Dextran solutions were injected into stage 17 embryos as described previously (Stork et al., 2008). The kinetics were determined on a Carl Zeiss LSM 710. Z-stacks through the entire ventral nerve cord were recorded. The mean intensity in neuropil region of six neuromers was determined in at least four animals per genotype. The genotype of the embryos was determined using GFP-labeled balancer chromosomes. The laser settings were identical throughout the experiments.

Results

Identification of coiled

To identify additional proteins that are required for the establishment of the blood–brain barrier, we injected fluorescently labeled dextran into the body cavity of stage 17 embryos homozygous for chromosomal deficiencies (Fig. 1).
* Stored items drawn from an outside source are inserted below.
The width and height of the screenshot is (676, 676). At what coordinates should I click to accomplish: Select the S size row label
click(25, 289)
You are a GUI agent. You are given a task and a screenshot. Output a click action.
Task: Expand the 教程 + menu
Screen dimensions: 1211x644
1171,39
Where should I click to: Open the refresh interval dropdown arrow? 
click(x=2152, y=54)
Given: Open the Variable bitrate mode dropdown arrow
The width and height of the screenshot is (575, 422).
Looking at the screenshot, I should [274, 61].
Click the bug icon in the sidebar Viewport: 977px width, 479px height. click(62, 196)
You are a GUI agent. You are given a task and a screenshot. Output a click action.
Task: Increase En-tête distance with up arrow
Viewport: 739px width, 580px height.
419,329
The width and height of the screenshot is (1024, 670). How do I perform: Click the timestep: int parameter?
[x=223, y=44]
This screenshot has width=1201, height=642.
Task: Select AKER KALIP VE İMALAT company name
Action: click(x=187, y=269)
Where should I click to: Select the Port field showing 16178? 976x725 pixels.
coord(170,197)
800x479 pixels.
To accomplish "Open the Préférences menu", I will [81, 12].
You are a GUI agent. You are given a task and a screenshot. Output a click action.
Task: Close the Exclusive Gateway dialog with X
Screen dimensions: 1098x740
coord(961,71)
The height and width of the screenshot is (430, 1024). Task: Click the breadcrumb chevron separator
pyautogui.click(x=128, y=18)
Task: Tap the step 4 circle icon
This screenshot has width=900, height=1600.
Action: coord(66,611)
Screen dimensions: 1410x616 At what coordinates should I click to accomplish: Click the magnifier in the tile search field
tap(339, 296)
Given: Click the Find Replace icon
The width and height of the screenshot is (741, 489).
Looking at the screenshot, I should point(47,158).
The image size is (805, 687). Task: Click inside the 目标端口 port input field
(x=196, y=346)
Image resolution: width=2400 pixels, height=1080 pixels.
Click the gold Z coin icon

The diffusion of fluorescent dye into the CNS was monitored using confocal microscopy. Although wild-type embryos are able to exclude the dye from the CNS, animals with an impaired BBB show dye penetration into the brain (Bainton et al., 2005; Schwabe et al., 2005; Stork et al., 2008). The injected embryos were then screened for those with a defective blood–brain barrier. From this screen, we identified the deficiency Df(2L)ED49, which in homozygosis resulted in a leaky blood–brain barrier (Fig. 1A,E). In addition, we noted dye uptake into trachea, which showed a convoluted phenotype, as it is often found in mutants affecting septate junctions (Fig. 1A′–E′) (Wu and Beitel, 2004; Wu et al., 2004, 2007; Bachmann et al., 2008; Laprise et al., 2009, 2010).

Figure 1.

Figure 1.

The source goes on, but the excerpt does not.